Text provided Start Marker

Photo courtesy of KDFW-TV Good Day Dallas.
You’re up, out of bed, scrambling eggs for your kids, making sure they’ve got their homework, everyone is dressed, and…now it’s time to pack those lunches.
What will it be today? PB and J?
“Dad! We had that yesterday!”
For moms and dads who need help adding some Zing to your child’s lunch box, take a moment to gain ideas from Registered Dietitian Meridan Zerner from KDFW-TV Good Day Dallas. Meridan showcases several creative lunch box ideas just in time for back to school.
Suggestions for healthy eats that will provide your kiddos with the physical energy and mental focus they’ll need for that science class after lunch include:
- Mix high-protein, low-sugar yogurt and granola together in a to-go container. Toss in fresh fruit!
- Whole grain tortilla wrap with low-fat tuna or chicken salad, dark leafy greens and tomatoes
- Whole grain tortilla wrap with a nut butter and banana slices (if your school is nut-friendly)
- A slice of cheese and low-sodium deli meat sandwiched between two high-protein, whole grain waffles
- Pack a mason jar full of squash, quinoa or other whole grain, feta and light dressing
- Get creative with fruit and veggies – have your kiddos tried purple carrots? Cut fruit into fun shapes, fashion fruit skewers (see photo below) or pack a “100% Fruit Roll-Up” (recipe courtesy of Registered Dietitian Nutritionist Jodi Danen)
- Lastly, make a bento box. Compartments hold a hard-boiled egg, nuts, dried fruit, veggies, and…a Zing Bar! More fun bento box ideas here from Parents Magazine: “Think Inside the Box: 50 Bento Box Lunch Ideas.”

Text provided End Marker

■ Work order 1
Answer these from the lunch box article:
(a) Which TV program is Registered Dietitian Meridan Zerner from?
(b) What does the article suggest placing between two whole grain waffles?
(c) What five items does the article list for the bento box compartments?
■ Work order 2
Continue the lunch box article from its final line, in the same voice.

Given records Start Marker

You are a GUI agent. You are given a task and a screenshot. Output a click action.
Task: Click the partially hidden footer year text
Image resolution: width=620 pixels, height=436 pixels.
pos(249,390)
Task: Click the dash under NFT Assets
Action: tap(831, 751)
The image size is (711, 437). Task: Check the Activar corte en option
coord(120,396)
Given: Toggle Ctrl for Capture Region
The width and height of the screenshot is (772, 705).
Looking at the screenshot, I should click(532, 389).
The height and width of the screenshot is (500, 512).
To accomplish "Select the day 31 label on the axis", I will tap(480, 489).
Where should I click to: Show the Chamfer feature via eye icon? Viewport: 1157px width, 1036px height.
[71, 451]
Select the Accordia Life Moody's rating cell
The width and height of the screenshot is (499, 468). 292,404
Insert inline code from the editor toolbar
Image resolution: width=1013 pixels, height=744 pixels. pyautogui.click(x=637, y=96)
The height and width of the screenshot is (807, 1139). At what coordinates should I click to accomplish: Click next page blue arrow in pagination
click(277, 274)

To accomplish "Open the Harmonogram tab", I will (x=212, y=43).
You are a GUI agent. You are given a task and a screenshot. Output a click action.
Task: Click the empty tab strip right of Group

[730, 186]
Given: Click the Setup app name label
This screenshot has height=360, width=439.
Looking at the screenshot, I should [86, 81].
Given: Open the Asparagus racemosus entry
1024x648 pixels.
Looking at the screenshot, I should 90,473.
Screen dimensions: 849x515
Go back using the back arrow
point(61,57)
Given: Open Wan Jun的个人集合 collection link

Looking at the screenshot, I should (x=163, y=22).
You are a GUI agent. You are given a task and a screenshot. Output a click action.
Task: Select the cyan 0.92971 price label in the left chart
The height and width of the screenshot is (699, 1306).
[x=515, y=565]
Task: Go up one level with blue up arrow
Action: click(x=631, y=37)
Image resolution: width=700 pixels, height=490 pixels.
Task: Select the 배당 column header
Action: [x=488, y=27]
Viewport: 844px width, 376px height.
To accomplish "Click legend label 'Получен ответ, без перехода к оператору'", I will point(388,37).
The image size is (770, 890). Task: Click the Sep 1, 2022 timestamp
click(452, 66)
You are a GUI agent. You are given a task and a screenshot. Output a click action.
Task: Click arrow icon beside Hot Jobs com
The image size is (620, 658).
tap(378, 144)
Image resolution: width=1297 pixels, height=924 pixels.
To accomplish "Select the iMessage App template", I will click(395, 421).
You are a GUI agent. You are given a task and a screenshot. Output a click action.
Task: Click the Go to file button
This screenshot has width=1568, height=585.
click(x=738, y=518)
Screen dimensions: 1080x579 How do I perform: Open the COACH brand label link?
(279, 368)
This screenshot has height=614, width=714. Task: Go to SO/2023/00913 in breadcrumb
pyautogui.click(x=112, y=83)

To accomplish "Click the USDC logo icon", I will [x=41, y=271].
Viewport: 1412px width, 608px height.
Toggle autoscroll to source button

Given records End Marker

■ Your response 1
(a) KDFW-TV Good Day Dallas.
(b) A slice of cheese and low-sodium deli meat.
(c) A hard-boiled egg, nuts, dried fruit, veggies, and a Zing Bar.

■ Your response 2
Mini Cooks in the Kitchen
Invite your kids to help you in the kitchen to pack their lunches – they’ll learn more about foods and will gain skills that will last! You’ll be spending quality time with them, and it’s also likely that they will want to try new foods if they had a part in making them.
Registered Dietitian Nutritionist Jen Haugen, RD, LD, author of The Mom’s Guide to a Nourishing Garden, shared with us that introducing dark leafy greens to her young daughter was like asking her to eat bugs.
“She preferred sweet tasting foods over all things green,” Jen said.
But the family had a backyard garden; and Jen and her daughter made quesadillas and tore up chard to put inside. Jen’s daughter grew the chard herself and had weeded the entire area where it grew.
“She gobbled up the entire quesadilla, and she actually said she liked it!” Jen said.
Yet another idea for a great-tasting lunch!
Your son or daughter won’t want to swap lunches with any of his or her classmates this year!